| View previous topic :: View next topic |
| Author |
Message |
MaciejG
Joined: 04 Jun 2013 Posts: 2
|
Posted: Tue Jun 04, 2013 4:42 pm Post subject: Using constant memory in Fortran CUDA and with multiple GPUs |
|
|
Hello,
I'm developing a program in Fortran CUDA and trying to use/access multiple GPUs from a single host thread. The original code (single GPU only) was using global and constant memory and when adding support for multiple GPUs I could not find a way to specify on which device to place Fortran variables with the "constant" attribute.
I have tried this:
integer, constant :: iconst
DO dev = 0, maxdev
ignore = cudaSetDevice(dev)
iconst = 1
END DO
and this compiles and runs but trying to access iconst from a kernel launched on the higher numbered devices results in "unspecified launch failure".
Is there a way to specify the placement of variables in the constant memory on specific device? I looked through the user manual and "CUDA Fortran for Scientists and Engineers" but there is little information on supporting multile-gpus in general.
Thanks,
Maciej |
|
| Back to top |
|
 |
mkcolg
Joined: 30 Jun 2004 Posts: 4996 Location: The Portland Group Inc.
|
Posted: Wed Jun 05, 2013 9:38 am Post subject: |
|
|
Hi Maciej,
Did you setup the Peer-To-Peer communication first? It's required in order to use GPUDirect.

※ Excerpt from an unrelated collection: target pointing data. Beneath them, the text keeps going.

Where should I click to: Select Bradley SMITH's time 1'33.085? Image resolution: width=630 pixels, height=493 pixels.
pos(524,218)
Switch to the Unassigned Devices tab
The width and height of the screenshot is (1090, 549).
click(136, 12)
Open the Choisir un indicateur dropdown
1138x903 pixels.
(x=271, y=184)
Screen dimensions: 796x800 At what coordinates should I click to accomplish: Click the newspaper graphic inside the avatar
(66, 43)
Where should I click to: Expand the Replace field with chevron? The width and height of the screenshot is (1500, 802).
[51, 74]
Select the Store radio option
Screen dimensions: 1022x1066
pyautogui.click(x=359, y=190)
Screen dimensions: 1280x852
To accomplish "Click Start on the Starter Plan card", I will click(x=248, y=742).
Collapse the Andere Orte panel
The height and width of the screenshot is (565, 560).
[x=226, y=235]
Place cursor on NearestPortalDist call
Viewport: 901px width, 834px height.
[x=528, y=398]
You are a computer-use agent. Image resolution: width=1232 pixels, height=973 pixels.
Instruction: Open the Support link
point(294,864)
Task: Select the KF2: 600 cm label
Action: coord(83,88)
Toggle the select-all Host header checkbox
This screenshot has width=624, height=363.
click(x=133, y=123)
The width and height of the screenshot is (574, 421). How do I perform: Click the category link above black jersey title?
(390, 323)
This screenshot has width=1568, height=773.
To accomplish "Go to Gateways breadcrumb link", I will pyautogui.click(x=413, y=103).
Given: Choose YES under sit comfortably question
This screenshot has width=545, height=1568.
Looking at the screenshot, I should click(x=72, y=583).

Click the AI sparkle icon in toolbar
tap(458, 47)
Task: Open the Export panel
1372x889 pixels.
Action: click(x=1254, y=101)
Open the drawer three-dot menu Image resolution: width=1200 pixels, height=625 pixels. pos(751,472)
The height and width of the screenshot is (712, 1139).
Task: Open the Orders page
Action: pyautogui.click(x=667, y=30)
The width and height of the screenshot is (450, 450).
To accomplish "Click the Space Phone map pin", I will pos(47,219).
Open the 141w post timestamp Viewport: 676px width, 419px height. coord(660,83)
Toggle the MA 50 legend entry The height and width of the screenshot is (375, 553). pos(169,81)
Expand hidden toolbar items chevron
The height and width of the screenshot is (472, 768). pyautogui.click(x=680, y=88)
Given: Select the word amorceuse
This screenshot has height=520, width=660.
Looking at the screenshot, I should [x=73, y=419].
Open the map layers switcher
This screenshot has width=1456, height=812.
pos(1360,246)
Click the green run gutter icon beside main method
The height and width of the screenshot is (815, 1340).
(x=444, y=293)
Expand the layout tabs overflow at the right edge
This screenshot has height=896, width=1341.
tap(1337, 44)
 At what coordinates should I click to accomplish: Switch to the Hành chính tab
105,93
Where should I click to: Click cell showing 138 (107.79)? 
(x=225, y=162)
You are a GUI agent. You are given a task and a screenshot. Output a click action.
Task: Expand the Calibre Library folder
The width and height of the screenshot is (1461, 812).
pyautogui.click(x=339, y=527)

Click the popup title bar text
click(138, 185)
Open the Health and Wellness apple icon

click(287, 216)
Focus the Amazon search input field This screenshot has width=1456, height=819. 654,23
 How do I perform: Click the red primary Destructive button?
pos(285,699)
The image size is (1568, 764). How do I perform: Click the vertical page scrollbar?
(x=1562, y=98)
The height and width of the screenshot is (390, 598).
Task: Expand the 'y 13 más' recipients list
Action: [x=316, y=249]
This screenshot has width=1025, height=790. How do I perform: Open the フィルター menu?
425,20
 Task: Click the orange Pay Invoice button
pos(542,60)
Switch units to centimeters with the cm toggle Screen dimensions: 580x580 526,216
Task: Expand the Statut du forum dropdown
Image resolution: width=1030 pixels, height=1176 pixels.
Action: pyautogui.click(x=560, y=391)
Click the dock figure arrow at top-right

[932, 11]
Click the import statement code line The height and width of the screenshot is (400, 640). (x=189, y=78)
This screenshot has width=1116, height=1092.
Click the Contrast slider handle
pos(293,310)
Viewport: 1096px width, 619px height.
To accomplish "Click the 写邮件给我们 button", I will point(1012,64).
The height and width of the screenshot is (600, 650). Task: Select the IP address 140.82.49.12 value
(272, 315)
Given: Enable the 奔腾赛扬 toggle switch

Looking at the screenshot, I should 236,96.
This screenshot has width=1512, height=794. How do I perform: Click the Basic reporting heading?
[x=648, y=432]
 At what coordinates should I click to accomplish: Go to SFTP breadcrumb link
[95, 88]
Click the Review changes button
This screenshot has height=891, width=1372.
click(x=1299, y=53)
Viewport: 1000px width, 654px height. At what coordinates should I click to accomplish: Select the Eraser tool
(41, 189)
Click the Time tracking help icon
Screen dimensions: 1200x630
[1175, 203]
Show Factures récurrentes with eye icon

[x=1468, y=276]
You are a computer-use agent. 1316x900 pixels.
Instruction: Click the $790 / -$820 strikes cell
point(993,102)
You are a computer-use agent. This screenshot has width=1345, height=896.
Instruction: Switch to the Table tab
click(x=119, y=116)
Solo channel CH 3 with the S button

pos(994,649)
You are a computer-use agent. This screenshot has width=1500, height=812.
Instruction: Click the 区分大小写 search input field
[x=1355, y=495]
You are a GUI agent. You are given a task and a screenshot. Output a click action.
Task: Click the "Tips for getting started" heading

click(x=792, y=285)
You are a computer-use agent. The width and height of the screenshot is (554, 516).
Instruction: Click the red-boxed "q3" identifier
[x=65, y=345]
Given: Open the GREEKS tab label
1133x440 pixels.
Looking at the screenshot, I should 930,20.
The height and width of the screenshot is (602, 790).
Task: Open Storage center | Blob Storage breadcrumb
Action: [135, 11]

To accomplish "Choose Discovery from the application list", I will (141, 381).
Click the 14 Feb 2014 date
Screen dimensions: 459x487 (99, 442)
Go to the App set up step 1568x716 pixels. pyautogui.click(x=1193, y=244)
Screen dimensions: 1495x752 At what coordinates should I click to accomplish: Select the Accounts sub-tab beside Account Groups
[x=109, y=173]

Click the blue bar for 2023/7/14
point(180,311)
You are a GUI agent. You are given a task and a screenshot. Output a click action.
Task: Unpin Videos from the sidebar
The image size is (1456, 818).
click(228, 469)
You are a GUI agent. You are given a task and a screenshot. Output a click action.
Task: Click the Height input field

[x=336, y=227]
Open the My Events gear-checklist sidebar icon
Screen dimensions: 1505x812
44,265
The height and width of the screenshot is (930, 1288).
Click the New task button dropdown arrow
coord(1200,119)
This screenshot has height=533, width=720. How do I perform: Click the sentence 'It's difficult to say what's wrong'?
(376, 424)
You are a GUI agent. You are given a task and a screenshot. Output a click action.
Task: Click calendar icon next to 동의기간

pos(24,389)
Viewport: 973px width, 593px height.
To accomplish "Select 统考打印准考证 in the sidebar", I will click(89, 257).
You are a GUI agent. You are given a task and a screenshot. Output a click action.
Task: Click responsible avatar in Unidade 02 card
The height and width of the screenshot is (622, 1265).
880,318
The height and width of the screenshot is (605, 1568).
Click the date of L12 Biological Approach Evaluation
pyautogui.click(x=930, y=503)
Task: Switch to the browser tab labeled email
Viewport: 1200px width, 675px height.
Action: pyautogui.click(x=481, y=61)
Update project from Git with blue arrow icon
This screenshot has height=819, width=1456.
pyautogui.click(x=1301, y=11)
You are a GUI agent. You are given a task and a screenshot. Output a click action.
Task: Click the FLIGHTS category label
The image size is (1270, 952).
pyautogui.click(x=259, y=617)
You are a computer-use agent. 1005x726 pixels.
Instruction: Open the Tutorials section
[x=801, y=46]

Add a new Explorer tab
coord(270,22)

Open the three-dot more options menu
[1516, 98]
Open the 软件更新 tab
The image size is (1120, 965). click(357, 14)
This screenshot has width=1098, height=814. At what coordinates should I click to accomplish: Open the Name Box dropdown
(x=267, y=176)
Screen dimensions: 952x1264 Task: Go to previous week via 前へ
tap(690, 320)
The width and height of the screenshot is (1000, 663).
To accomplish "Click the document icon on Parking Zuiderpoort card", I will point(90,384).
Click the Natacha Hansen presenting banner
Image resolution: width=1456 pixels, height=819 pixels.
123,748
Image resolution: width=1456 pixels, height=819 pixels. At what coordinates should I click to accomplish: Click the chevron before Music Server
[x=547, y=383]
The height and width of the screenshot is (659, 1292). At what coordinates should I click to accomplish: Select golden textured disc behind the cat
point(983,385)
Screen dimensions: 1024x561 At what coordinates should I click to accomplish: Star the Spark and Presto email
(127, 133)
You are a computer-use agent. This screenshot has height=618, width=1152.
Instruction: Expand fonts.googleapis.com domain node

My article on multi-GPU program using CUDA Fortran has a section on GPUDirect (part 4) http://www.pgroup.com/lit/articles/insider/v3n3a2.htm, including the set-up code. While I don't use constant memory in this example, I just went back tried adding some variables and it worked as expected. Though, if you continue to encounter issues, let me know and we can work through them,
- Mat |
|
| Back to top |
|
 |
MaciejG
Joined: 04 Jun 2013 Posts: 2
|
Posted: Wed Jun 05, 2013 4:40 pm Post subject: |
|
|
Hi Mat,
Thanks for your reply.
I'm not sure if GPUDirect is actually relevant to what I am trying to achieve. I understand GPUDirect is required if a kernel running on device 1 is trying to access constant memory on device 0 - is that correct?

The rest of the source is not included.